Des perquisitions ont été menées dimanche aux domiciles de quatre hébergeurs de migrants à Saint-Gilles, Watermael-Boitsfort et Nandrin. Parmi eux, deux femmes ont été interpellées, présentées à un juge d’instruction et relâchées, indiquait en fin de journée la Plateforme citoyenne de soutien aux réfugiés. Quinze migrants ont été arrêtés et deux d’entre eux ont été remis en liberté.

La Plateforme citoyenne a dénoncé des actions qui s’apparentent, selon elle, à des visites domiciliaires déguisées visant à criminaliser la solidarité.

« Des ménages belges ont été ciblés comme s’ils étaient devenus les repères de narcotrafiquants. Portes et serrures forcées, plaquages au sol, mandats d’amener, citoyens menottés. Si la lutte contre le trafic d’êtres humains est indéniablement nécessaire, nous ne comprenons pas que des hébergeurs puissent de la sorte être traités comme des criminels pour avoir été solidaires envers un public plus souvent victime de traite d’êtres humains que coupable de trafic d’êtres humains », indique Mehdi Kassou, qui précise que les mandats auraient été obtenus sur base de numéros de téléphone qui auraient été donnés par les hébergeurs à leurs hébergés.

« Il semble donc que le parquet ait trouvé une parade au projet de loi dit des visites domiciliaires et qu’aujourd’hui, toute famille belge qui aura fourni à son invité une carte SIM afin qu’il puisse rester en contact avec son hôte ou sa famille et les contacter en cas de danger puisse devenir la cible potentielle d’une opération de police traumatisante.
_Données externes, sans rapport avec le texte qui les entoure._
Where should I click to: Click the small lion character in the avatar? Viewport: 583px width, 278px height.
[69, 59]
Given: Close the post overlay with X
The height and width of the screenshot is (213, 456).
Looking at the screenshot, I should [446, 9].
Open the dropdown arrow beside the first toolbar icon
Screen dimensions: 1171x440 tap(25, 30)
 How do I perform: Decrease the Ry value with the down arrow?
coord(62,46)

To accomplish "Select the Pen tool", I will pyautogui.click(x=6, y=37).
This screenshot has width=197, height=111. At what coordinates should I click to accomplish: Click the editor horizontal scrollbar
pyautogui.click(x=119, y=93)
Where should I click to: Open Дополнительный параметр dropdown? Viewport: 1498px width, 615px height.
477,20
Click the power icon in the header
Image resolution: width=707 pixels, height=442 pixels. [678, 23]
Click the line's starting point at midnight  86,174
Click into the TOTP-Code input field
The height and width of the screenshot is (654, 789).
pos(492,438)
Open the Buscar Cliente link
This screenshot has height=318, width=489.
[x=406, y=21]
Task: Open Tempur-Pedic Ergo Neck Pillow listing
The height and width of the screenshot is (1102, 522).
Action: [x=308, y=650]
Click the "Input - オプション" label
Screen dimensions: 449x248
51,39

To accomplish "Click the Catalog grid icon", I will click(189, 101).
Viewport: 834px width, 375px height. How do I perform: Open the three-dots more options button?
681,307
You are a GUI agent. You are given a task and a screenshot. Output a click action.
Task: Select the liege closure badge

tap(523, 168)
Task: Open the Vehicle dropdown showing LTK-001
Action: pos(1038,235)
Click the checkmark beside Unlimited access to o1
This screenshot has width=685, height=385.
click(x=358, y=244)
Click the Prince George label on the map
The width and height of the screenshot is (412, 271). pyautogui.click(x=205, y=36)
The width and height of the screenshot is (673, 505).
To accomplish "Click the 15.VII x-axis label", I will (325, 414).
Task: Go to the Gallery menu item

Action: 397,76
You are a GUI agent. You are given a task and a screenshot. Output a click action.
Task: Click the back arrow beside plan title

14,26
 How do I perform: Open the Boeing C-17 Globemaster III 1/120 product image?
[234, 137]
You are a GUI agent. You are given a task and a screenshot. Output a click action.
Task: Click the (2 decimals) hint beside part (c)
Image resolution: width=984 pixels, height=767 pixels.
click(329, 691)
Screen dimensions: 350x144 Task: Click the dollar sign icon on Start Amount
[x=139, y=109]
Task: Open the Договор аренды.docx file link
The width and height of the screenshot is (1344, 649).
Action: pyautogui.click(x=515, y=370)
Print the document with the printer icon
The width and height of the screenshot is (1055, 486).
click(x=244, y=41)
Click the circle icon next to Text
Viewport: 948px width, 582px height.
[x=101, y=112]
Deux hébergeuses ont été privées de liberté, mais nous ne savons, pour l’heure, toujours pas ce qui leur est reproché », conclut-il.

Alexis Deswaef
Alexis Deswaef© VIRGINIE LEFOUR/belgaimage

Selon Me Alexis Deswaef, avocat de deux hébergeurs interpellés dimanche dans le cadre d’une enquête sur le trafic d’êtres humains, ces arrestations sont un dommage collatéral des mesures de lutte anti-terroristes et plus précisément de celle qui a supprimé l’anonymat des cartes SIM. « Sans documents d’identité, les sans-papiers ne peuvent en effet plus s’en procurer et se sont les hébergeurs qui les leur achètent à leur nom. Si la personne qu’ils hébergent téléphone par exemple à quelqu’un pour lui demander de l’aide pour passer au Royaume-Uni, et que l’individu appelé est placé sur écoute dans le cadre d’un dossier de trafic d’êtres humains, la police peut retrouver leur nom puisque ce sont eux qui ont acheté la carte SIM ».

Le parquet de Bruxelles a confirmé et justifié l’opération. « Sept personnes sont placées sous mandat d’arrêt. Le juge d’instruction estime qu’il y a assez d’éléments pour penser que ce sont des auteurs ou des co-auteurs de trafics d’êtres humains qui effectuent le passage des victimes de la Belgique vers l’Angleterre », a indiqué la porte-parole Ine Van Wymersch sur RTL-TVi.

La plateforme citoyenne envisage de lancer une action de solidarité par laquelle les hébergeurs se dénonceraient spontanément à la police. L’Ordre francophone des avocats, Avocats.be, a d’ores et déjà fait savoir qu’en vertu de la loi Salduz, ces personnes avaient droit à l’assistance d’un avocat si elles étaient convoquées pour une audition à la police et qu’il se tenait prêt à assurer celle-ci.

L’hiver passé, Avocats.be faisait partie des organisations qui combattaient le projet de loi relatif autorisant les « visites domiciliaires » chez des particuliers afin d’exécuter un ordre de quitter le territoire. L’examen du texte est depuis lors gelé.

« A une semaine des élections, on semble être en train de faire passer par la fenêtre ce qu’on fait sortir par la porte afin de donner un message de fermeté », a regretté Jean-Marie Picard, président de la commission « droit des étrangers » d’Avocats.be.